__WHAT IS NEEDED__.
Quote, exactly, the line holding "You are a computer-use agent. 1348x607" and all lines after it to the end of the records below. Exclude pictures.

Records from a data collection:
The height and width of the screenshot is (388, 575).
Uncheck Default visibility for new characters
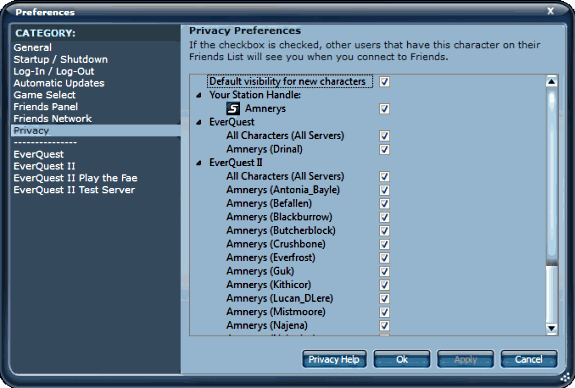pyautogui.click(x=384, y=81)
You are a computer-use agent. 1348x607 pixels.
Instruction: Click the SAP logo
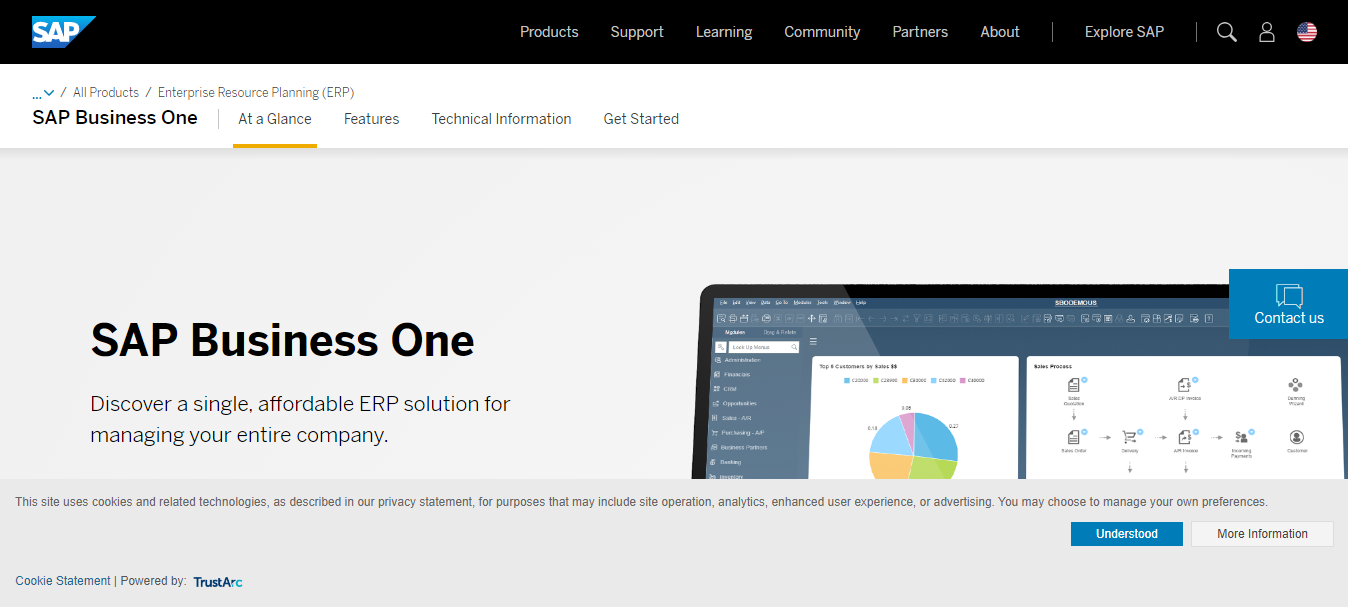pyautogui.click(x=63, y=32)
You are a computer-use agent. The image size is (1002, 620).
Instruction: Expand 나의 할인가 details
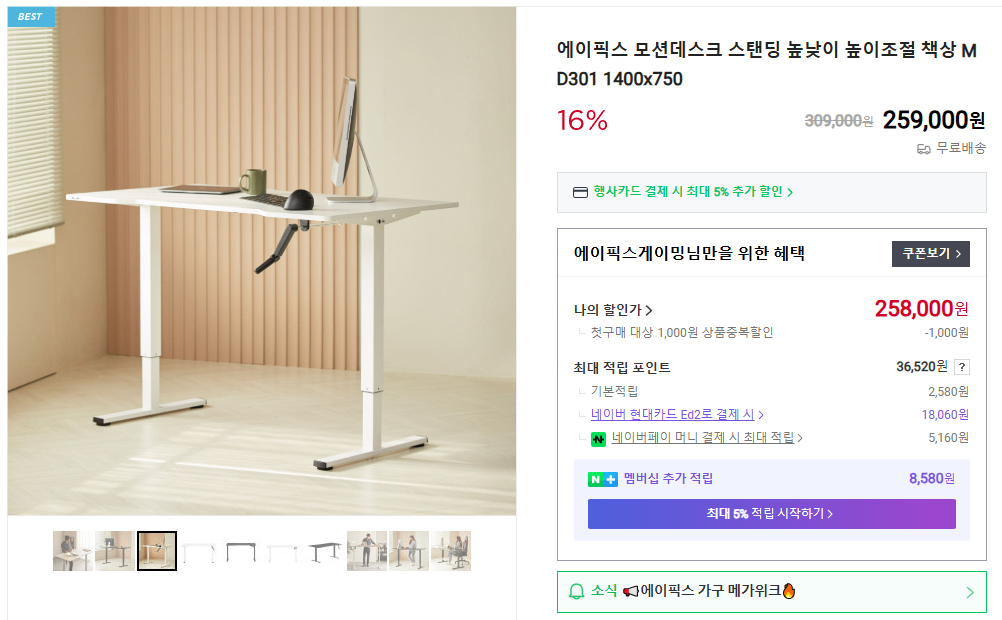tap(613, 310)
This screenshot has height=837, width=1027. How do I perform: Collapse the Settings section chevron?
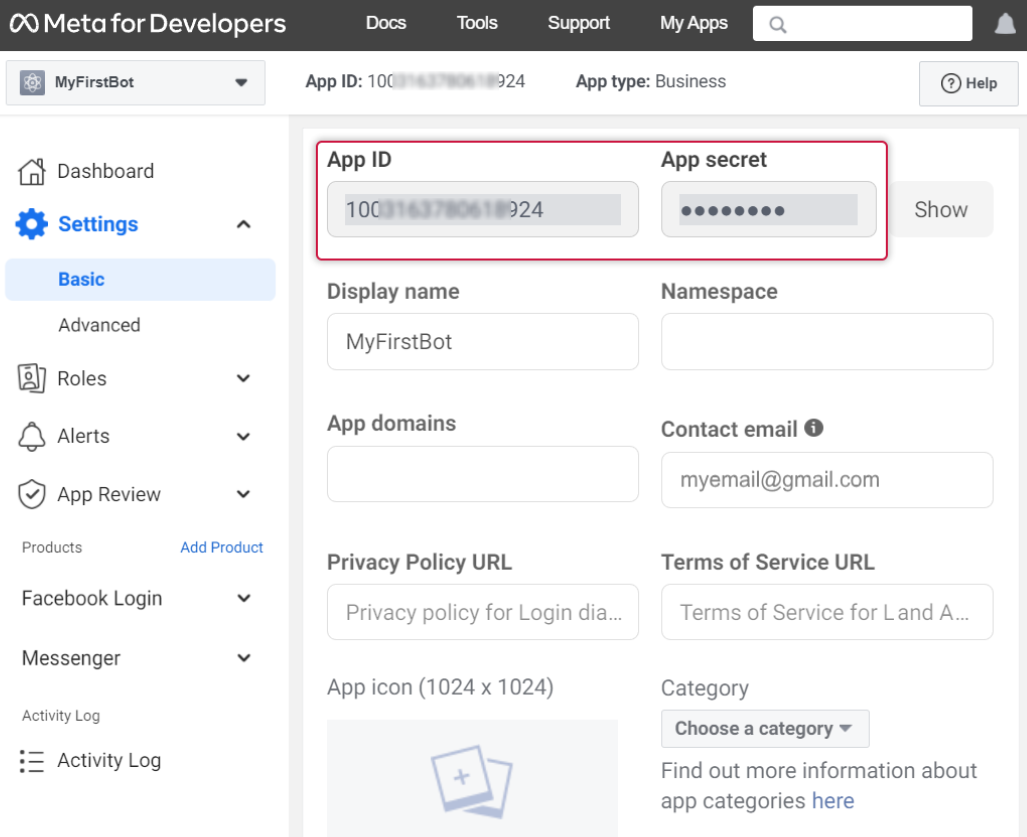(243, 225)
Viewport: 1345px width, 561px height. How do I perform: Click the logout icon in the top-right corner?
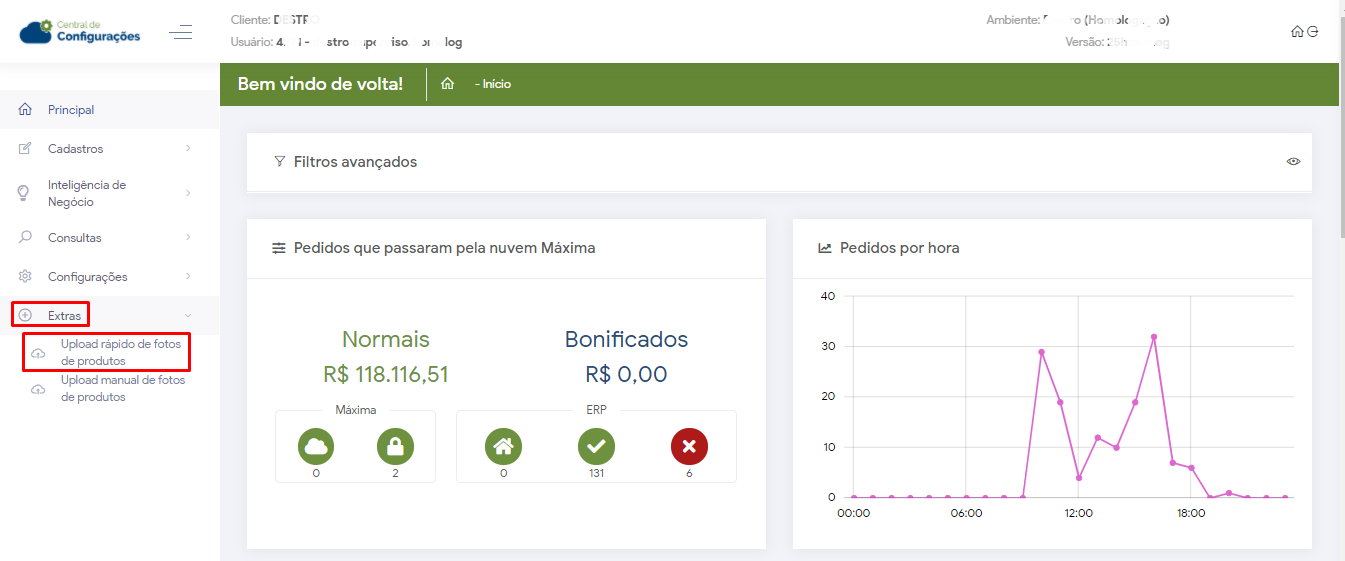[x=1312, y=32]
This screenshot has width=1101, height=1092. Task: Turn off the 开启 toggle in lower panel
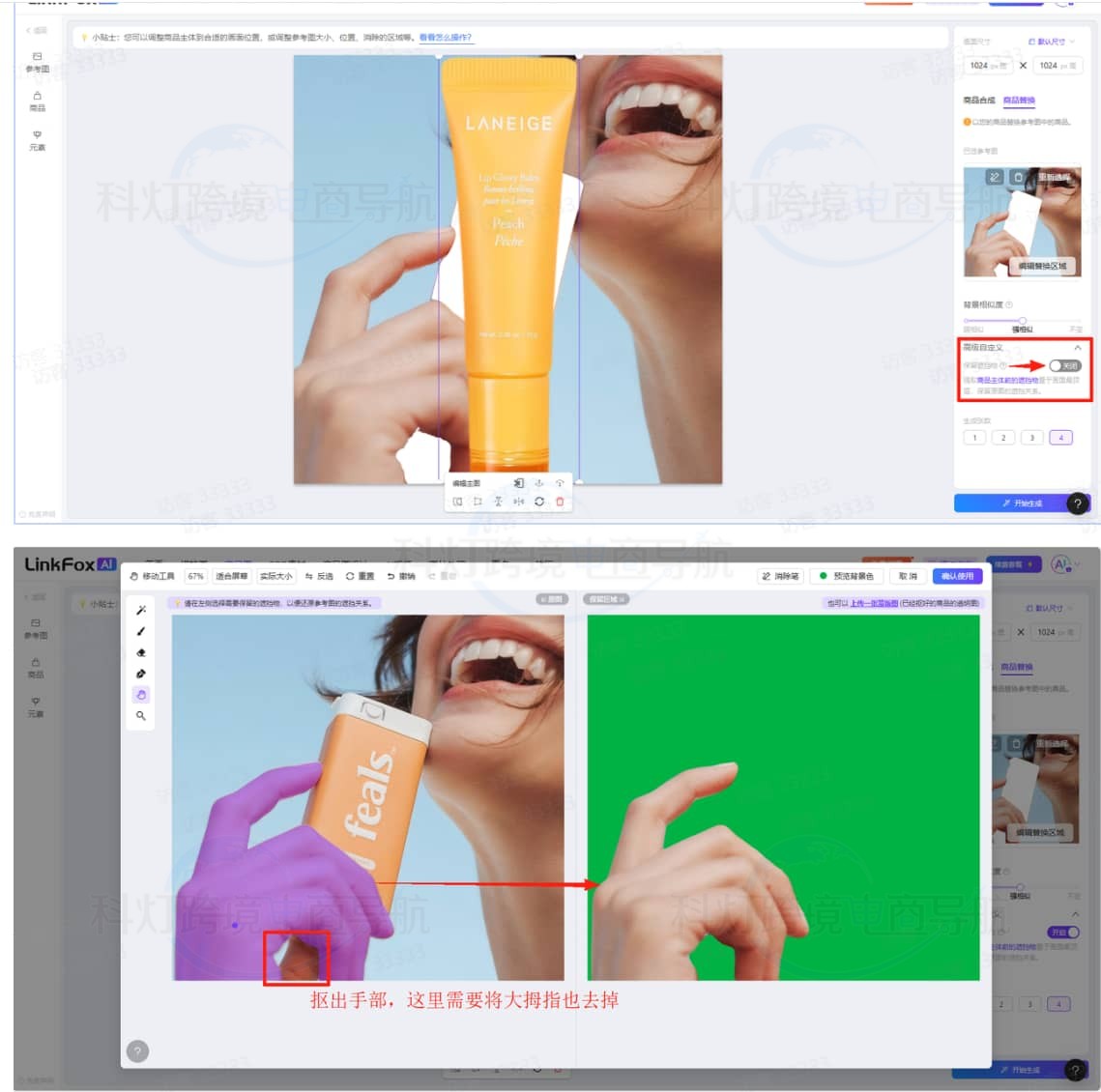(x=1063, y=932)
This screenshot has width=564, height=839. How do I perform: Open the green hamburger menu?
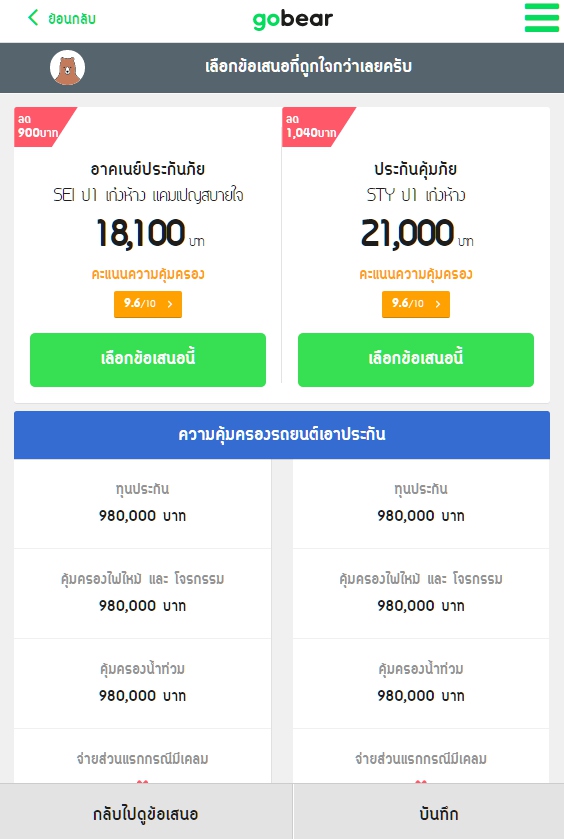coord(542,18)
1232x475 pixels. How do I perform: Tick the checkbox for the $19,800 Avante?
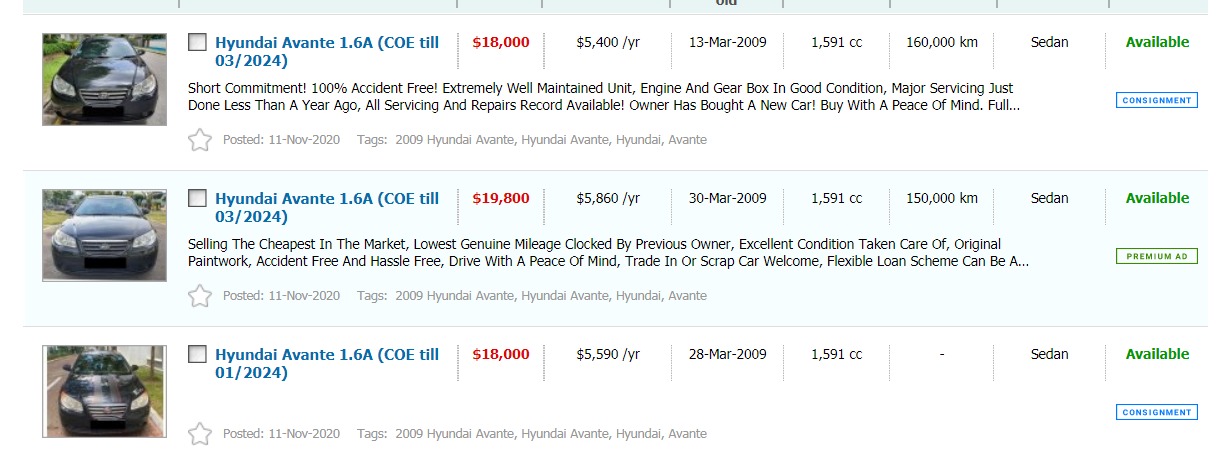(198, 199)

__FINISHED EXERCISE__.
You are a computer-use agent. 1348x607 pixels.
Instruction: Click the SAP logo
pyautogui.click(x=63, y=32)
You are a computer-use agent. The image size is (1002, 620).
Instruction: Expand 나의 할인가 details
tap(613, 310)
This screenshot has height=837, width=1027. How do I perform: Collapse the Settings section chevron?
(243, 225)
Viewport: 1345px width, 561px height. How do I perform: Click the logout icon in the top-right corner?
[x=1312, y=32]
This screenshot has width=1101, height=1092. Task: Turn off the 开启 toggle in lower panel
(x=1063, y=932)
This screenshot has width=564, height=839. How do I perform: Open the green hamburger menu?
coord(542,18)
1232x475 pixels. How do I perform: Tick the checkbox for the $19,800 Avante?
(198, 199)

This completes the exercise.